Personality Development and Storytelling Power

Characters are sketched in succinct, impactful lines: the compassionate Nigerian priest, the troubled pub landlord, the daughter at struggle with her mother. Some scenes ring with sad power or insightful humour: a boy is hit by his father after having an accident at a football match; a biased island mother and her Dublin-raised neighbour swap barbs over cups of diluted tea.

The author's talent of carrying you wholeheartedly into each narrative gives the return of a character or plot strand from an earlier story a genuine excitement, for the first few times at least. Yet the aggregate effect of it all is desensitizing, and at times almost comic: suffering is piled on pain, chance on accident in a bleak farce in which wounded survivors seem destined to bump into each other again and again for all time.

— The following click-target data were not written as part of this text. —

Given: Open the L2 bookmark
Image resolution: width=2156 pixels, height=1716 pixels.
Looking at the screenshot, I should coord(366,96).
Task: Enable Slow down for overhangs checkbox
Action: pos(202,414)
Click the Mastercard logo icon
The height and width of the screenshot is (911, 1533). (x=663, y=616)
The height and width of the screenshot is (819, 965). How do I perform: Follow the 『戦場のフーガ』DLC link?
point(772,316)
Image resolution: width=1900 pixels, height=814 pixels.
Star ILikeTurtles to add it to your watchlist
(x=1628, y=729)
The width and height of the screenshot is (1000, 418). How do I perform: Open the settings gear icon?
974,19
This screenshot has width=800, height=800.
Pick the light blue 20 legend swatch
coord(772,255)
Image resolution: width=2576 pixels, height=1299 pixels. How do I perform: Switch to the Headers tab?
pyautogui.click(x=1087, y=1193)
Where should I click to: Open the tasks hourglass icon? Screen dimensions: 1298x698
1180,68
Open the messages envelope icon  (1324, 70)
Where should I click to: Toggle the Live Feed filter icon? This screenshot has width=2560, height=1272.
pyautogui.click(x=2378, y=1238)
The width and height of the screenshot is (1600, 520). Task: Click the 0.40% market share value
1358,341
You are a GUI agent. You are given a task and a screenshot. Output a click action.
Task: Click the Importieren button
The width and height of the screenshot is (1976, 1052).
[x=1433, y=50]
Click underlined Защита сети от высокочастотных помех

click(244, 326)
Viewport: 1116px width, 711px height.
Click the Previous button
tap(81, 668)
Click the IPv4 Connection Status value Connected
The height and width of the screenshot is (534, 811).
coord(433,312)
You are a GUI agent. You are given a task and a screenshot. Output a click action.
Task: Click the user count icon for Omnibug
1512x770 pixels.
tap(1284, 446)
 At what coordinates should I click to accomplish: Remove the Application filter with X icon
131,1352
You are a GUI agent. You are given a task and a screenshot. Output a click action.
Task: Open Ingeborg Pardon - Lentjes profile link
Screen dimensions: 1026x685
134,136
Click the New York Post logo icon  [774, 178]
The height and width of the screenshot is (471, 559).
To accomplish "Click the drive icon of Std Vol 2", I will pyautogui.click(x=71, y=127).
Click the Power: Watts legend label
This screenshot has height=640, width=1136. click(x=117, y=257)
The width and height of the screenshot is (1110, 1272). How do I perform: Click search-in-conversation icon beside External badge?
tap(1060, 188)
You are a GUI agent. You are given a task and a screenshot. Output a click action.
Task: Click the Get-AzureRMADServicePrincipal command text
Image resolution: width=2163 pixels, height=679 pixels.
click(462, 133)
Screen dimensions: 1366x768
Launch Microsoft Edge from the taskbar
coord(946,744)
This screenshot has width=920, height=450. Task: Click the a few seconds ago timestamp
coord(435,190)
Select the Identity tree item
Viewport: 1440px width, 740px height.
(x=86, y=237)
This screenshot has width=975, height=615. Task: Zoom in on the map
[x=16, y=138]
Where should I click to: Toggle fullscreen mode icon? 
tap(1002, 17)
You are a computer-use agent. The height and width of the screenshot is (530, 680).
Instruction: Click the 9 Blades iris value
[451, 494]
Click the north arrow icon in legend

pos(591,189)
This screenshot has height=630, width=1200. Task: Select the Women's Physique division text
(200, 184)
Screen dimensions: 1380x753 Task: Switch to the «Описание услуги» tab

Conceptual Depth and Concluding Evaluation

If this sounds not exactly life and more like limbo, that is aspect of the author's point. These hurt people are weighed down by the crimes they have experienced, caught in cycles of thought and behavior that stir and spiral and may in turn damage others. The author has talked about the effect of his individual experiences of mistreatment and he portrays with compassion the way his ensemble negotiate this risky landscape, extending for treatments – isolation, icy sea dips, reconciliation or refreshing honesty – that might provide clarity.

The book's "fundamental" structure isn't extremely educational, while the quick pace means the exploration of social issues or social media is mainly shallow. But while The Elements is a flawed work, it's also a entirely accessible, survivor-centered chronicle: a valued riposte to the common obsession on authorities and offenders. The author shows how trauma can permeate lives and generations, and how years and care can silence its aftereffects.

John Vang
John Vang

A passionate travel writer and historian specializing in Italian culture and religious sites, with over a decade of experience guiding tours in Rome.